---- Excerpt

The facility, which will sit less than 3m above the sea surface, will be tested for a minimum of one year and supply electricity to the power grid on the island of Frøya.

Moss Maritime has been working on the project for the past three years. The concept has now been “substantially matured, both technically and economically”, according to Alexander Thøgersen, the company's vice president of engineering. “The floating pilot plant will be an important step on the road towards technology commercialisation and an important arena for further development and optimisation of the concept.”

The development will be the third floating PV research project Equinor is involved in, alongside one in the Netherlands and another in Sri Lanka, which is being tested in calm waters to decide how to produce as much energy as possible.

“We choose to perform several research projects in parallel because of the rapid growth within renewable energy. This enables us to acquire optimal knowledge about this as early as possible”, said Wigum.

Offshore floating PV plants present additional challenges to developers compared with facilities built on bodies of water such as lakes or reservoirs: tidal movements and currents can make mooring and anchoring more challenging, while components can be affected by the salinity of seawater.

--------
---- Given information

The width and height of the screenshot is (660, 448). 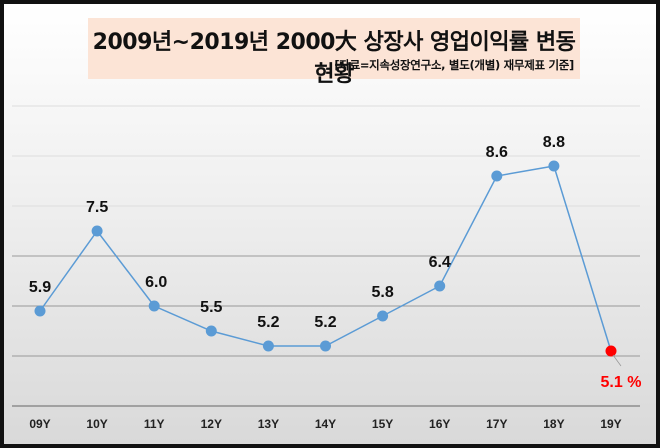 What do you see at coordinates (440, 424) in the screenshot?
I see `x-tick-label: 16Y` at bounding box center [440, 424].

--------

Instructions to follow
According to the excerpt on the floating solar project, how long will the facility near Frøya be tested at minimum? Answer from the excerpt by itself, not the listing.

Exercise solution
For a minimum of one year.